Michael Miga, Harvie Branscomb Professor at Vanderbilt and professor of biomedical engineering, has been named a Fellow of SPIE, the international society for optics and photonics, for achievements in technology guided surgery and computational modeling for therapeutic and imaging applications.
SPIE will honor 57 new Fellows of the Society for 2021. Fellows are SPIE members of distinction who have made significant scientific and technical contributions in the multidisciplinary fields of optics, photonics, and imaging. They are honored for their technical achievement and for their service to the general optics community and to SPIE.
Miga is a pioneer in sparse-data-driven image-to-physical non-rigid registration within the context of a soft-tissue image-guided surgery. He also uses quantitative, biomarker image-data-driven forecasting of biotransport models in tumor growth and thermal energy deposition to harness phenotypic presentation of disease for improving therapy application and potentially outcome.
The common thread tying his work together is the concept of biophysical models serving as a constraining scaffold for sparse therapeutic and surgical/interventional data that, when of sufficient strength, enable a functional purpose greater than the sum of contributing data.
Miga also is a professor of radiology and radiological sciences, neurological surgery, and otolaryngology-head and neck surgery, and co-founder of the Vanderbilt Institute for Surgery and Engineering. He was a co-inventor of the first FDA cleared image-guided liver surgery system. In partnership with VISE, he will direct the school’s new engineering graduate program in surgery and intervention that launches in fall 2021.
“Working within the SPIE community over the last 20 years has been such a wonderful experience. I am deeply honored to have been named as a SPIE Fellow and greatly appreciate the recognition. I also would thank all of my colleagues past and present at Vanderbilt, another community whose support I have been thankful and without it, this honor would not have been possible,” Miga said.
He is director of the Biomedical Modeling Laboratory and has been PI on several NIH grants concerned with image-guided brain, liver, kidney, and breast surgery.

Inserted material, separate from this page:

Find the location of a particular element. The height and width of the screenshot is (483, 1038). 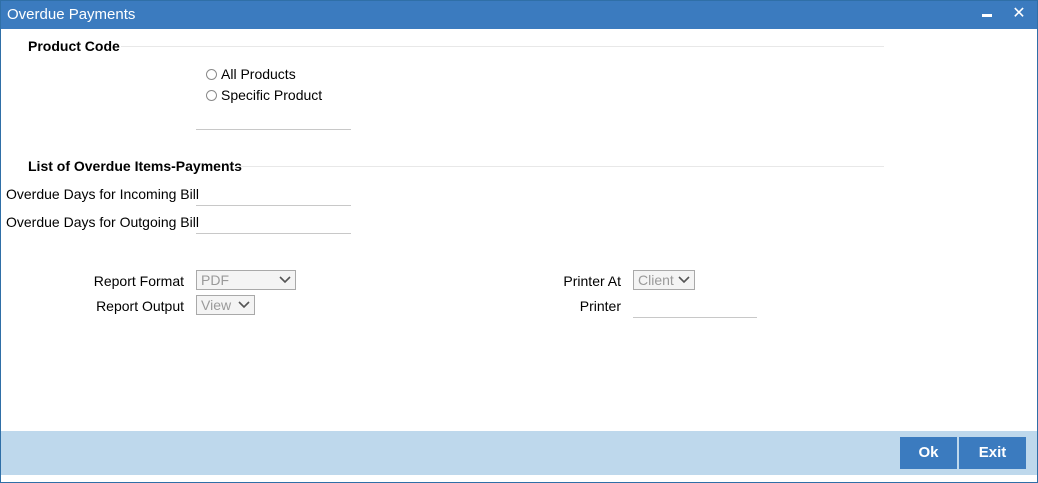

report-format-label: Report Format is located at coordinates (138, 281).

He is also involved in a model-based image-data-driven approach that would allow for patient-specific ‘tuning’ of thermal therapies to enable precise localization and the accurate forecasting of dose extent.

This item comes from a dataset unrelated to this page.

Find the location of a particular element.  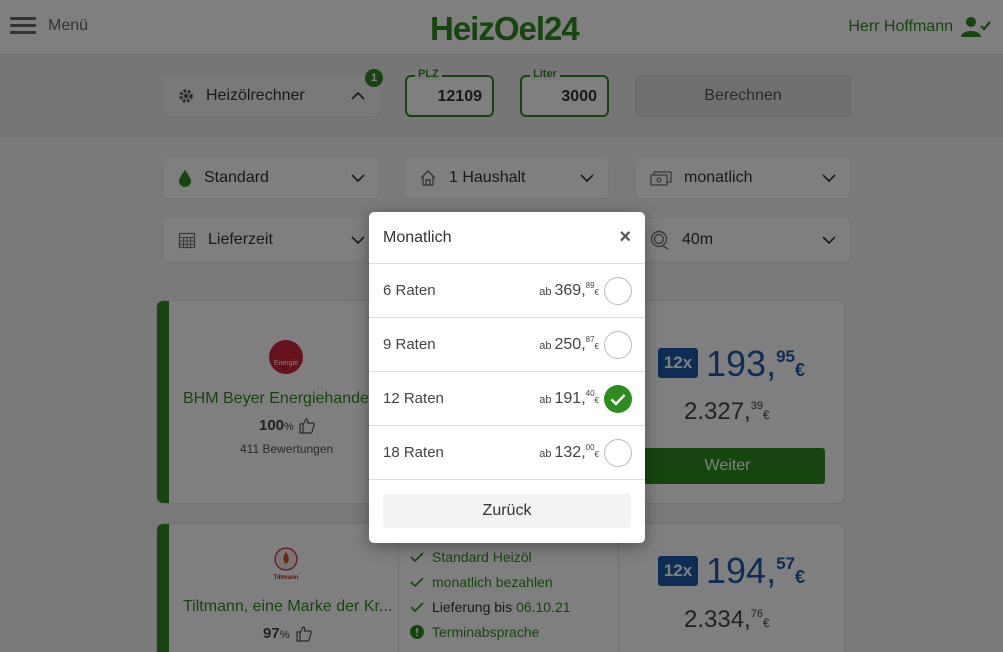

installment-price: ab 191,40€ is located at coordinates (569, 398).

Miga is PI and director of a novel NIH T32 pre-doctoral training program, “Training Program for Innovative Engineering Research in Surgery and Intervention,” that is a clinical immersion approach focused on the creation of translational technologies for treatment and discovery in surgery and intervention.
He served as a charter member of the Biomedical Imaging Technology (BMIT-B) Study Section of the Center for Scientific Review at NIH from 2010-2014, and is currently serving on the Bioengineering, Technology, and Surgical Sciences (BTSS) Study Section as a charter member. Miga is an American Institute for Medical and Biological Engineering Fellow and an Associate Editor for the Journal of Medical Imaging.
Miga joined the faculty in the Department of Biomedical Engineering at Vanderbilt University in 2001. He received a B.S. and an M.S. in mechanical engineering from the University of Rhode Island. He received a Ph.D. from Dartmouth College specializing in biomedical engineering.